A liberal arts college, situated on a "scenic" 40-acre campus, in Washington, Pennsylvania, founded in 1781 as Washington College (in 1865 it merged with Jefferson College of Canonsburg, Pennsylvania).  It's the 11th oldest college in the United States, and according to the college fight song, "we are the oldest college from the Alleghenies west".  Its eleven hundred or so students are primarily Pre-Health (many for only their first semester) or Pre-Law.  "W&J", as it's called in short, will always hold a special place in my heart, since I'm writing this two days prior to graduating from such.

W&J has (last I checked) seven social fraternities and four sororities.  The number of frats who still have their charters has been steadily dwindling over the past few years, since the Lambda Chi Alpha chapter (the one I had just finished pledging) got its charter yanked after being on double-secret probation.   In my four years there, three frats either disbanded or were forcibly disbanded.  In fact, by my senior year, the Student Activities Board was a more happening place to be than the Quads (or maybe I just wasn't getting invited to any of the cool parties any more).

W&J's most distinctive academic feature, besides its obscenely high tuition rates, is its January "Intersession".  During the spring and fall semesters students take four four-credit classes (plus any applicable labs), but in January students take one class that meets every day for about three hours, equalling the total class time one would spend in any other class over a semester (thus it's also worth four credits).  This allows professors considerable leeway in offering classes that they normally wouldn't be able to do during a normal semester--the average student spends at least one Intersession off-campus, often abroad.  It also offers students considerable opportunity to imbibe alcoholic beverages.  The college claims that around two hundred other colleges in the United States do the same (they won't say which, however), allowing students to take a class for credit at one of them, although I don't know anyone who's ever done so.  (My personal favourite Intersessions were the two-and-a-half-week drinking binge where twelve students and a professor got into an RV and eventally found ourselves at the Grand Canyon*--yes, that was offered for credit--and my scientific glassblowing class in which one other student was enrolled.)
* Along the way, we also saw Graceland (on Elvis's birthday); the courtroom where the Scopes Trial was held (I got to sit in the judge's chair and bang the gavel; Hot Springs, Arkansas (the birthplace of Bill Clinton); and the Zuñi reservation.

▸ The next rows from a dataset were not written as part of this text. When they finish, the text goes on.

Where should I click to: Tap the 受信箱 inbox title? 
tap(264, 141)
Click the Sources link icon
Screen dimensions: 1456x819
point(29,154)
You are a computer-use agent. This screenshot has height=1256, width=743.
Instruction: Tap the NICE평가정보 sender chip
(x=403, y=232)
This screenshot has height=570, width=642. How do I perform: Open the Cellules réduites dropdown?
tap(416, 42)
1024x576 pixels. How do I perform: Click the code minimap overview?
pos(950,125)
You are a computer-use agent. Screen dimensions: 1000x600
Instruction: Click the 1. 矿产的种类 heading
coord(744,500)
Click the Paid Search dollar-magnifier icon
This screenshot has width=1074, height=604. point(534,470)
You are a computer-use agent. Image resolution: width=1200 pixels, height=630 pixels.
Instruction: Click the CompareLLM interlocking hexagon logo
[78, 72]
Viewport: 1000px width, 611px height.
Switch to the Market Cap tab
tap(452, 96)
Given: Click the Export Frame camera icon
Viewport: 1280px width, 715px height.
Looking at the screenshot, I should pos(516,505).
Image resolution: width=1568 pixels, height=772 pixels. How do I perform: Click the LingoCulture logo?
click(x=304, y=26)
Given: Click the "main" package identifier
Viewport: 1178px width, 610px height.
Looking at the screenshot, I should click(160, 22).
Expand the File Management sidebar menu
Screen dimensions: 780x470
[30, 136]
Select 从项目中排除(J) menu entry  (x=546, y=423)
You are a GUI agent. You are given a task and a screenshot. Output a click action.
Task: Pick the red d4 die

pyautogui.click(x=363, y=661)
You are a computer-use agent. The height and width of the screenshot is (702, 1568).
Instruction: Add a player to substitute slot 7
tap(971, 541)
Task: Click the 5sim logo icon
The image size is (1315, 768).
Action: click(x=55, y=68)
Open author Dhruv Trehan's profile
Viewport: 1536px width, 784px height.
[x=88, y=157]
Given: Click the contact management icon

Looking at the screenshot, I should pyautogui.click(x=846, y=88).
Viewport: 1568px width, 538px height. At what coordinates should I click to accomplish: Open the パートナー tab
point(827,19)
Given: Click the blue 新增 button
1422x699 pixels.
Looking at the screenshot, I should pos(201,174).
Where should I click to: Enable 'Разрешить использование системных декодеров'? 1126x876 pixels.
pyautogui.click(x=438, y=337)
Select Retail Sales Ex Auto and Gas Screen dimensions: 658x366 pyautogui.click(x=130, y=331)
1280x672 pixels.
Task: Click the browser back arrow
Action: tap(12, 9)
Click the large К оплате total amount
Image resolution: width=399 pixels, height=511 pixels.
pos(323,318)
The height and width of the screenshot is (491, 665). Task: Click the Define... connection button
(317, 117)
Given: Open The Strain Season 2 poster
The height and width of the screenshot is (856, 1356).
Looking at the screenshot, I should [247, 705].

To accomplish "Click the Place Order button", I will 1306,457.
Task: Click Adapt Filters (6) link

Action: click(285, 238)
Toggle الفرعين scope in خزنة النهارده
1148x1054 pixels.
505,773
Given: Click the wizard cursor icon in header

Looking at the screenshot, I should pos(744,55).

Student life at W&J is best illustrated by the following joke, told to me my freshman year, and which every student knows both responses to:  How many W&J students does it take to change a light bulb?
0.  All of them:  one to change it himself, and the rest to get drunk and bitch about how they're spending $25,000 a year* and the school won't even change a $@%#ing light bulb.
1.  Only one, but it costs him $1500 for the privilege.
* Tuition as of the first time I heard this joke, several years ago.  It's probably quite higher now, but I really don't care any more.